Records excerpted from a collection
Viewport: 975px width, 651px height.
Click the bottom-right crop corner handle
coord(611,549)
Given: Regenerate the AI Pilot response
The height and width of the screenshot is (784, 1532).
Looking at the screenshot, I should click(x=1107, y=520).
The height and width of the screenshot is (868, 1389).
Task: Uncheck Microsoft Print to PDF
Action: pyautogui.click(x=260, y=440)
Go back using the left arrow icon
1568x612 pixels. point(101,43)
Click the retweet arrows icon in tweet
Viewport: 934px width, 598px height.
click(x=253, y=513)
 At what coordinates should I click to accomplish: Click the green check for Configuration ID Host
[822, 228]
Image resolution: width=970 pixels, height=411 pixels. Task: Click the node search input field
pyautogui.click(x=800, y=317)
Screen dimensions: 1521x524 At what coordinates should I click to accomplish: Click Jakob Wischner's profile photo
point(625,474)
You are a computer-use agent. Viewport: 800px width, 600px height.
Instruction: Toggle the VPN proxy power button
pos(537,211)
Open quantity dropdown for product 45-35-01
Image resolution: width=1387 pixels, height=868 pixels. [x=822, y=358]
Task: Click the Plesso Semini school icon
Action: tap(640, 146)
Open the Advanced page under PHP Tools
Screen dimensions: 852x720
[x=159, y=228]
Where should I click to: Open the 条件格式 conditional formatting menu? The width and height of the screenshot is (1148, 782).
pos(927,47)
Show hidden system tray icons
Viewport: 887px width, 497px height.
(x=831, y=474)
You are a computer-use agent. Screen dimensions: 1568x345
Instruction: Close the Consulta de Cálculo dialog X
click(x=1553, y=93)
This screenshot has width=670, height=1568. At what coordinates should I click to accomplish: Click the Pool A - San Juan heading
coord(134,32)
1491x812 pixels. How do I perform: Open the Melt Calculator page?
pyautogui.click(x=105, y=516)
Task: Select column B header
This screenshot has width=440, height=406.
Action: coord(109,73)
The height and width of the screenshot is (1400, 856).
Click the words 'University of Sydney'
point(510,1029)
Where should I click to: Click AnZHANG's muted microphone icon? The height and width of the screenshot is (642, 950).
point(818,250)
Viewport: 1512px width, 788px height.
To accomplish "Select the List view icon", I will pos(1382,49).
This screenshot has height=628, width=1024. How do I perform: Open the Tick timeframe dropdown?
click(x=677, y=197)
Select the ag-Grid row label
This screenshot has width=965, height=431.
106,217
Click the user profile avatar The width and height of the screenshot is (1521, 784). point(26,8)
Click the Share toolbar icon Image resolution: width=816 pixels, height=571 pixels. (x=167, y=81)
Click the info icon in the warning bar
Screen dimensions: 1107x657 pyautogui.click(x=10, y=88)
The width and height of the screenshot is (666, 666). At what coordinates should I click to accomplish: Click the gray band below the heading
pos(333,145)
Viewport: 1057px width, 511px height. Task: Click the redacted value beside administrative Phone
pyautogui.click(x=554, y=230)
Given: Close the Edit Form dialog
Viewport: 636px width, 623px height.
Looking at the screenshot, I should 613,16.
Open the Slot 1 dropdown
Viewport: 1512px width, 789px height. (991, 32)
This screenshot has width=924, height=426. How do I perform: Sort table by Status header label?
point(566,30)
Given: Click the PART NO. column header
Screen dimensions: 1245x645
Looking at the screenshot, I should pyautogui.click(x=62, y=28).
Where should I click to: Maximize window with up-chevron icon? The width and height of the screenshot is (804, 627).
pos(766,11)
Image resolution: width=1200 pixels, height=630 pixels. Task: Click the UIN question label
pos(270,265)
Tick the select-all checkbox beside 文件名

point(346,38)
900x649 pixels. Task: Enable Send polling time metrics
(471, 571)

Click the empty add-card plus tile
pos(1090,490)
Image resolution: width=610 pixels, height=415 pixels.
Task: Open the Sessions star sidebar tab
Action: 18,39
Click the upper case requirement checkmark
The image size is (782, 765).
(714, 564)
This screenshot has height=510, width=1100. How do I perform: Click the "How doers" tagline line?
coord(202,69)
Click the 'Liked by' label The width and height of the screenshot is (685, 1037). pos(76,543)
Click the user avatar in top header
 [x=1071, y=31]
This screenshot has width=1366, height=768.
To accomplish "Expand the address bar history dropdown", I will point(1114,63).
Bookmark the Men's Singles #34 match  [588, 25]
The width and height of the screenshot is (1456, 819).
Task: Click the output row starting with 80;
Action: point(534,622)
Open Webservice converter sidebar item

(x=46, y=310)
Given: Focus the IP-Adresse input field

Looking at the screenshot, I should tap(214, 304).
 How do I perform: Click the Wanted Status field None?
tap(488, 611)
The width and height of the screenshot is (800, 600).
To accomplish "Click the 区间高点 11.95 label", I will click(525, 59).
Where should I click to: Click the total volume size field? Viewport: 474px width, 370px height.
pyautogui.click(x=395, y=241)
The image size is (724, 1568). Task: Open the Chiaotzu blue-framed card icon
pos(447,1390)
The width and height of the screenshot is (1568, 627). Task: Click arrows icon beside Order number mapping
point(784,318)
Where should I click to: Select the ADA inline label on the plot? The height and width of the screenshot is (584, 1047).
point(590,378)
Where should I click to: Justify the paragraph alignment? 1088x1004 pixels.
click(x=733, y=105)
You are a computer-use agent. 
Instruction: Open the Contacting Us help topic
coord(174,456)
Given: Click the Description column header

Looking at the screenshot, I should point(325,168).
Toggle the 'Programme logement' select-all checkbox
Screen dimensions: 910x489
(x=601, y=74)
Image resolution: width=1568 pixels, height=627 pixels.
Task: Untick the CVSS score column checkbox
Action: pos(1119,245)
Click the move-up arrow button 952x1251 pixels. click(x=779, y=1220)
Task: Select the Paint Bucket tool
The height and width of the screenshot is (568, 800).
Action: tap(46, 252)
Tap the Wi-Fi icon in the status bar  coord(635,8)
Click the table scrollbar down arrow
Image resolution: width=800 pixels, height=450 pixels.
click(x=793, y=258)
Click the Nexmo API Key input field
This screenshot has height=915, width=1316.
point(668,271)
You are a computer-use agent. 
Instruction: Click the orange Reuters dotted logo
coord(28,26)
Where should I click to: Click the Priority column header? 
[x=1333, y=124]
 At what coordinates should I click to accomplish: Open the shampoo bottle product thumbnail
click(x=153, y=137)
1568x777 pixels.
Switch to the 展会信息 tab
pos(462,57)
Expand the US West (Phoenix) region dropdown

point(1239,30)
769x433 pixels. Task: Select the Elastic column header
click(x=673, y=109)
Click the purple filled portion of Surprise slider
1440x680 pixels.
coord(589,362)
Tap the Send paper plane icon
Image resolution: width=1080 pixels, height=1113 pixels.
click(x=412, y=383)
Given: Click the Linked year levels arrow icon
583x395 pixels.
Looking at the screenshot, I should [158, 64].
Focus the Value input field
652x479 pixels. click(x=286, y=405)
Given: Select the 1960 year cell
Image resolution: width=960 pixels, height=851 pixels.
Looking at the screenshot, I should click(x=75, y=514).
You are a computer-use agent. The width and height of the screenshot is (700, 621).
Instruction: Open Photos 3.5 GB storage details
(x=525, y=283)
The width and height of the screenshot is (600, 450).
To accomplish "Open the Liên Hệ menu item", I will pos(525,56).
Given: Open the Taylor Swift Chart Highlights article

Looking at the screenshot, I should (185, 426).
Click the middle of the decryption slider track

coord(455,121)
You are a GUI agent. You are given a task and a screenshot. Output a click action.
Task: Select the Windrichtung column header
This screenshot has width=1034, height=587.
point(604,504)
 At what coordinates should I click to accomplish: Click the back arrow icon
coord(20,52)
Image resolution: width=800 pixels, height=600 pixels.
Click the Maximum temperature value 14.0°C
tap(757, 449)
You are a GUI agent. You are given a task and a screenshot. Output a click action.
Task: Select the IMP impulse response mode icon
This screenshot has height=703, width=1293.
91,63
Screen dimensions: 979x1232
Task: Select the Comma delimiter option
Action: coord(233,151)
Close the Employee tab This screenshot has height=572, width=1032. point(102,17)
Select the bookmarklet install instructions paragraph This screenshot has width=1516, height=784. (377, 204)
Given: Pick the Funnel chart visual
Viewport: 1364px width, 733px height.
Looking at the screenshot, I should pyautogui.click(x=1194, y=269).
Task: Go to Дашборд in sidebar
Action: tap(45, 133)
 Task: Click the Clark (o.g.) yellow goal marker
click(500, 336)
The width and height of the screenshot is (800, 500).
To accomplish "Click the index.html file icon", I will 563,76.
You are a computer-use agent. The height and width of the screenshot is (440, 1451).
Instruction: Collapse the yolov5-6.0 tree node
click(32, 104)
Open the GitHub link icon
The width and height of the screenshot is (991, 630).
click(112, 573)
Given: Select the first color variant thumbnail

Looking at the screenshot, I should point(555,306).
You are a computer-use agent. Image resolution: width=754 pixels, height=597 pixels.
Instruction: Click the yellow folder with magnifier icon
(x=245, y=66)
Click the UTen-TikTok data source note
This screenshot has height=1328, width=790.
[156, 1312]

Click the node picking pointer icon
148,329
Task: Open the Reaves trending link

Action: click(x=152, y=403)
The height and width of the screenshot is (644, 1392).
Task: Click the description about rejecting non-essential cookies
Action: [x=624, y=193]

:: Your objective ::
What is needed is an exact repetition of the lines from the first line of the records through the line containing "Click the retweet arrows icon in tweet", both ends included, and nothing more.

:: Answer ::
Viewport: 975px width, 651px height.
Click the bottom-right crop corner handle
coord(611,549)
Given: Regenerate the AI Pilot response
The height and width of the screenshot is (784, 1532).
Looking at the screenshot, I should click(x=1107, y=520).
The height and width of the screenshot is (868, 1389).
Task: Uncheck Microsoft Print to PDF
Action: pyautogui.click(x=260, y=440)
Go back using the left arrow icon
1568x612 pixels. point(101,43)
Click the retweet arrows icon in tweet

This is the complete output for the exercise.